ИСХОДНЫЙ ТЕКСТ:
--------------------------------

Увы, при ближайшем рассмотрении оказывается, что и с непорочностью у паненки обстоит не лучшим образом, и мордашка у нее отнюдь не гимназическая, и табачищем со спиртом от нее шибает не слабее, чем от политрука, а под подолом мастерски припрятаны пистолетик с кастетиком, которыми паненка весьма даже умеет пользоваться…

Вообще-то поляков я люблю. Чисто этнографически, как большой ценитель антиквариата и поклонник старых романтических времен – за экзотические кунтуши, за холодное обаяние костелов, за красоту женщин и неповторимый изгиб сабель-карабел. Отличный человек – поляк. В отдельности, каждый сам по себе. Но когда они все вместе, собравшись, образуют государство под названием «Польша», возникают совсем иные чувства.

Второго такого государства на свете не было! Монархия, где короля выбирали – и достаточно было одному голопузому шляхтичу пискнуть против, чтобы дело расстраивалось. Питомник дичайших амбиций, не подкрепленных реальными возможностями, сюрреалистическая земля, где «пан шляхтич», по внешнему виду неотличимый от крепостных «хлопов», точно так же пахал землицу на ледащей лошадке, но, чтобы обозначить свое высокое звание, вешал на бок вырезанное из жести подобие сабли (на настоящую денег не было). Государство, в котором, как нигде более, чуть ли не все мало-мальски заметные свершения обеспечивали инородцы – в то время как титульная нация прожигала жизнь в пошлом винопитии и безделье…

Дело все в том, что моя «польская» кровь на самом деле – литовская. Под словом «Литва» я, понятное дело, имею в виду не нынешнюю крошку-державу, где «коренными» считаются люди с оскорбляющими музыкальный слух фамилиями вроде Бурокаравичюс, а Великое Княжество Литовское, Русское и Жемойтское, славянскую страну, до определенного времени сплошь православную. Страну, которая в соединении с Польшей и образовала Речь Посполитую.

--------------------------------

ИСХОДНЫЕ ДАННЫЕ:
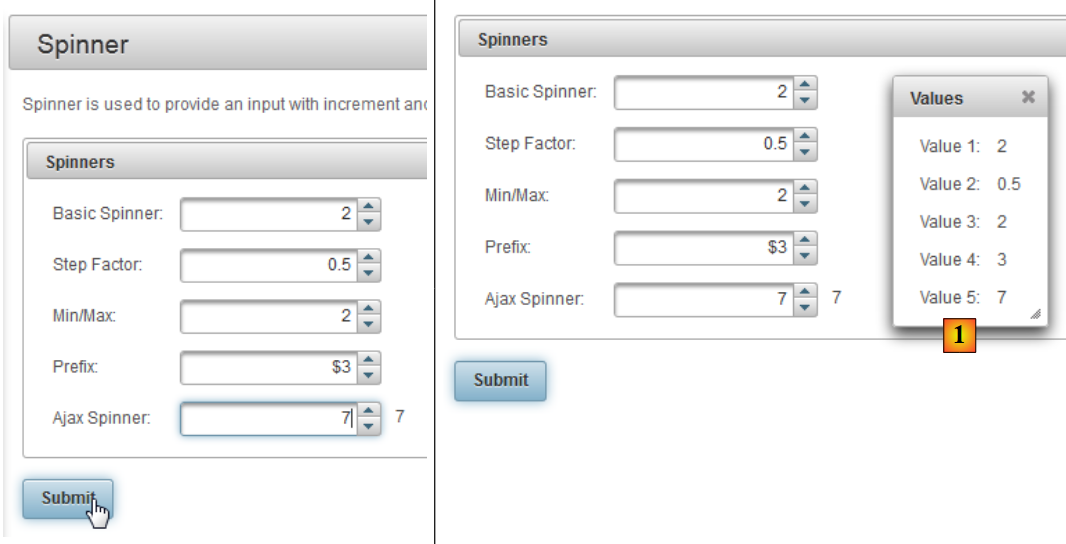Click down arrow of left Basic Spinner
Image resolution: width=1066 pixels, height=544 pixels.
tap(369, 222)
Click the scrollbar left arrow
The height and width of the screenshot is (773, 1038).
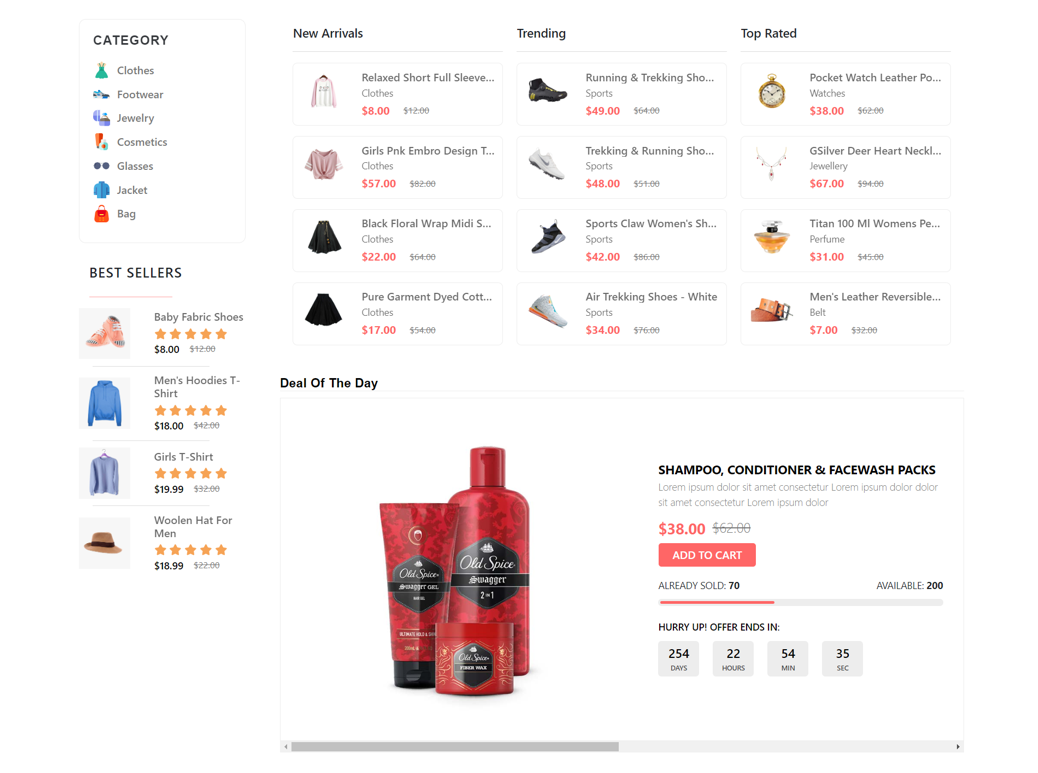285,747
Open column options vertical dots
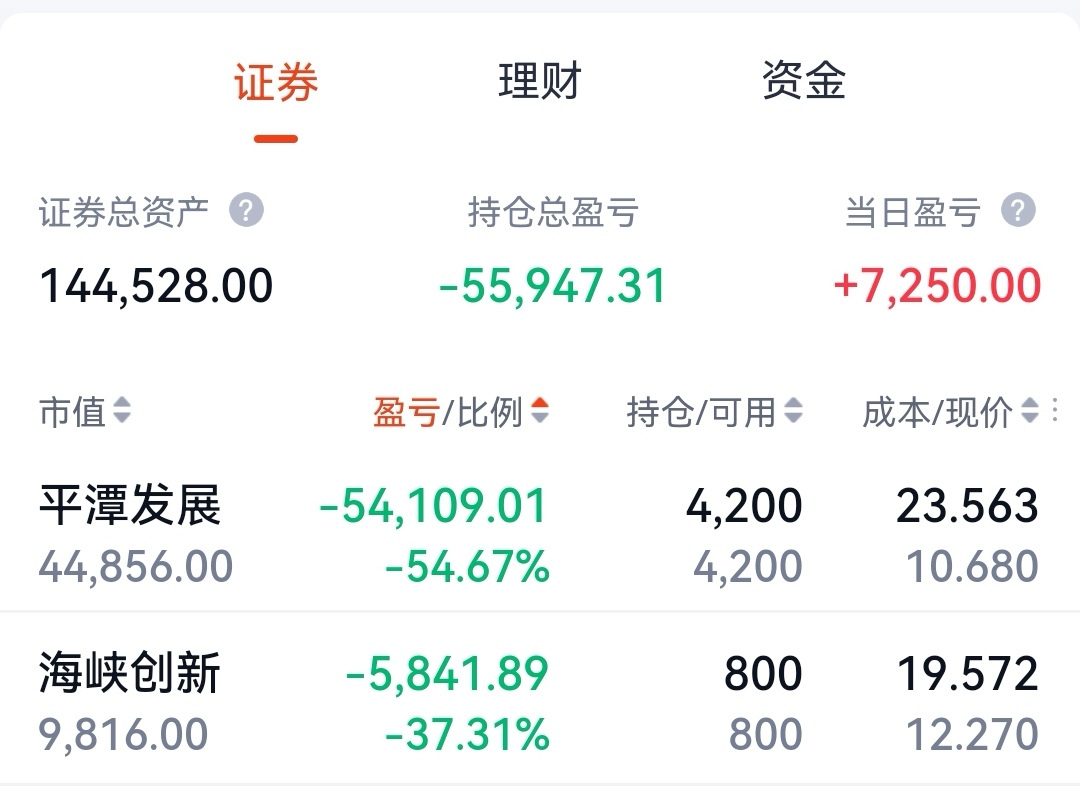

--------------------------------

ЗАДАНИЯ:
1. Что, по словам исходного текста, пан шляхтич вешал на бок, чтобы обозначить свое высокое звание?
2. Повторите дословно фрагмент исходного текста, начиная со слов «Увы, при ближайшем» и заканчивая словами «совсем иные чувства.».

СПИСОК ОТВЕТОВ:
1. Вырезанное из жести подобие сабли.

2.
Увы, при ближайшем рассмотрении оказывается, что и с непорочностью у паненки обстоит не лучшим образом, и мордашка у нее отнюдь не гимназическая, и табачищем со спиртом от нее шибает не слабее, чем от политрука, а под подолом мастерски припрятаны пистолетик с кастетиком, которыми паненка весьма даже умеет пользоваться…

Вообще-то поляков я люблю. Чисто этнографически, как большой ценитель антиквариата и поклонник старых романтических времен – за экзотические кунтуши, за холодное обаяние костелов, за красоту женщин и неповторимый изгиб сабель-карабел. Отличный человек – поляк. В отдельности, каждый сам по себе. Но когда они все вместе, собравшись, образуют государство под названием «Польша», возникают совсем иные чувства.